Ação do MPF x liberdade de expressão

Carla Antunes (Advogado Autônomo - Administrativa)

Embora se possa discordar da decisão do juiz, certo é que a ação do MPF em nada beneficia a liberdade de religião. Aliás, ações como essa têm sido cada vez mais recorrentes no nosso país, e têm como alvo preferencial o cristianismo. Na maior parte das vezes, sob a justificativa de defender a laicidade do estado, ajuízam-se ações cujo principal objetivo é a eliminação do fato religioso da vida pública. Exemplo maior desse fato é a sentença de uma vara empresarial do TJRJ, em ação civil pública promovida pelo MPERJ, que proibiu QUALQUER forma de manifestação religiosa nos trens do Rio de Janeiro. O que há, na verdade, é laicismo de estado, a perseguição e eliminação do fato religioso da seara pública, relegando-o à intimidade do culto doméstico. Nesse âmbito, proíbem-se manifestações religiosas em locais públicos, utilização de símbolos religiosos em repartições públicas, ensino religioso nas escolas públicas, etc. Não sei quais vídeos o MPF, no caso concreto, reputa como ofensivos às crenças de matriz africana. Embora não seja impossível haver discriminação em algum deles, pela minha própria experiência, acredito que referida ação está inserida no bojo das medidas "progressistas" de cerceamento à legítima liberdade de religião, de desconstrução dos valores da sociedade judaico-cristã. QUANTOS VÍDEOS DO GRUPO PORTA DOS FUNDOS SÃO OFENSIVOS AO CRISTIANISMO? Uma infinidade.
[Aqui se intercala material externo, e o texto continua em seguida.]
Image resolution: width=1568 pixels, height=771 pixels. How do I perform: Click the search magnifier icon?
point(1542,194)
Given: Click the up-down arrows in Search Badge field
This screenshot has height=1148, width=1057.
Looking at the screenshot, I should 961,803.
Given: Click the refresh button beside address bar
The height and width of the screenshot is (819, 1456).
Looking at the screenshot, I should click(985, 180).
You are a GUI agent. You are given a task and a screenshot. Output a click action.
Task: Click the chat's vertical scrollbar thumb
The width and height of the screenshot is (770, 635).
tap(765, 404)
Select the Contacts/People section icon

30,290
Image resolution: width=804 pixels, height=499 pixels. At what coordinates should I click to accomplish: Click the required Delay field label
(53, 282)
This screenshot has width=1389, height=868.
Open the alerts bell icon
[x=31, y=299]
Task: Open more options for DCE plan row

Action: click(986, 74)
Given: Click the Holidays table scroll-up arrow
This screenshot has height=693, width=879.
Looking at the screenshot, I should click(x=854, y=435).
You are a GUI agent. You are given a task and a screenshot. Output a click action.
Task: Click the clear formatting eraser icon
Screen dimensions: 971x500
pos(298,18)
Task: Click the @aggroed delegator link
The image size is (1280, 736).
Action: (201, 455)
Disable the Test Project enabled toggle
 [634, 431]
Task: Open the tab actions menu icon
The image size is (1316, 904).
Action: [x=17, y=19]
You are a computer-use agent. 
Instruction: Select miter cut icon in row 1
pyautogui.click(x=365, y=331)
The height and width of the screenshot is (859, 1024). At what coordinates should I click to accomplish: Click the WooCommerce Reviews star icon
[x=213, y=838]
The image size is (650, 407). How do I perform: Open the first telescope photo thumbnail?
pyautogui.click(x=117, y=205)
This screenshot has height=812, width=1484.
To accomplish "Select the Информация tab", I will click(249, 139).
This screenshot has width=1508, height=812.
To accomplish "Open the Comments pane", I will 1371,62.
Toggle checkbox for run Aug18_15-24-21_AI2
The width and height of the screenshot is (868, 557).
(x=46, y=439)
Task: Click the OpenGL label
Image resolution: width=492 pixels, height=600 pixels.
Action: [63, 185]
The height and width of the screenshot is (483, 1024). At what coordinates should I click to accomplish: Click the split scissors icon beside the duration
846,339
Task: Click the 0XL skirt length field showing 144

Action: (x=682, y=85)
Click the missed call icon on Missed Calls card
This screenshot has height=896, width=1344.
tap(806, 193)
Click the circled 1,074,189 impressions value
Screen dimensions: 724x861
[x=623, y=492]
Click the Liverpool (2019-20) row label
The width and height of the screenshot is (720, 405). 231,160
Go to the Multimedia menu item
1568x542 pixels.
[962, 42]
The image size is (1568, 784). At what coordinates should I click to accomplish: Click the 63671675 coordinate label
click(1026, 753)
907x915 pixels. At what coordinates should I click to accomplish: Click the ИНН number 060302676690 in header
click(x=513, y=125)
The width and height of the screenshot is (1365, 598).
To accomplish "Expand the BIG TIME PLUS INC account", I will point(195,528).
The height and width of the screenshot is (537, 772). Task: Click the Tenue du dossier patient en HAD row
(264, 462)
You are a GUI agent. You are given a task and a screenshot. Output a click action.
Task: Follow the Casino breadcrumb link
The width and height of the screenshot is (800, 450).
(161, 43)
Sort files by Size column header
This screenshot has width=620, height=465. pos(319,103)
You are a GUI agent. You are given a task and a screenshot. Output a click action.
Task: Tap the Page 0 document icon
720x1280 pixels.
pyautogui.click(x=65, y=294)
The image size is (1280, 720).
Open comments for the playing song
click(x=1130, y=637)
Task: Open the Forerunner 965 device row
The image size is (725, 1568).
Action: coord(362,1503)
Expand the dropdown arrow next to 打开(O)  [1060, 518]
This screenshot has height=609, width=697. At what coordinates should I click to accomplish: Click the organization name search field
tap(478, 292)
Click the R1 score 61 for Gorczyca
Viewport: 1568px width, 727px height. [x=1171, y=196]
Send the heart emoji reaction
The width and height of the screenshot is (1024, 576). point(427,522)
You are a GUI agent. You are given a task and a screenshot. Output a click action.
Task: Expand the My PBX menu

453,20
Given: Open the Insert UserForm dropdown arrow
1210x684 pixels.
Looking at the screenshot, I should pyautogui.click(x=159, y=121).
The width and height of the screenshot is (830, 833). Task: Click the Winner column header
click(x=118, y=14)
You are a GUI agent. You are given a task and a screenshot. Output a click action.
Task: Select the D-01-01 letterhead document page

Quase todos ofendem, em certa medida, a fé cristã. Lembro-me dum vídeo em que os atores encenavam uma consulta ginecológica. Em certo momento, a imagem de Jesus APARECIA NA VAGINA DA PACIENTE. A partir desse momento, era celebrado um culto em torno da vagina da mulher, tornada objeto de veneração. Todavia, como maioria que são, cristãos não merecem a mesma proteção.

Tutela Inibitória

Cláudio Linhares (Promotor de Justiça de 1ª. Instância)

Parabéns ao colega membro do MP pela relevante atuação na defesa do direito fundamental à liberdade religiosa. O raciocínio do juiz é lamentável, pois expressa um modo de pensar que apenas é capaz de compreender aquilo que não é estranho ao seu próprio modo de ver o mundo. Quem é colocado na posição de decidir não deve tentar medir o mundo e as coisas usando como régua a si mesmo. Todas as formas de expressão da religiosidade devem ser compreendidas, sendo absurda usar uma religião como padrão para comparar e dar respeit ou dignidade a outra. Outro erro do juiz efoi não usar a técnica da tutela inibitória. Em matéria de ofensa a direitos fundamentais, a atuação do juiz deve focar a eliminação do ilícito, pois o dano é ínsito à propria violação da norma que consagra o direito.

Total apoio ao MPF

Antônio dos Anjos (Procurador Autárquico)

Triste é ver em pleno século XXI o discurso de ódio e ignorância propagado na internet, a ponto do MP ter que intervir.
O próprio provedor deveria ter retirado do ar essas excrescências perpetuadas pelo preconceito religioso de alguns intolerantes.

Lástima

Prætor (Outros)

Que tristeza ver o MPF gastando meu dinheiro de impostos propondo demandas como esta.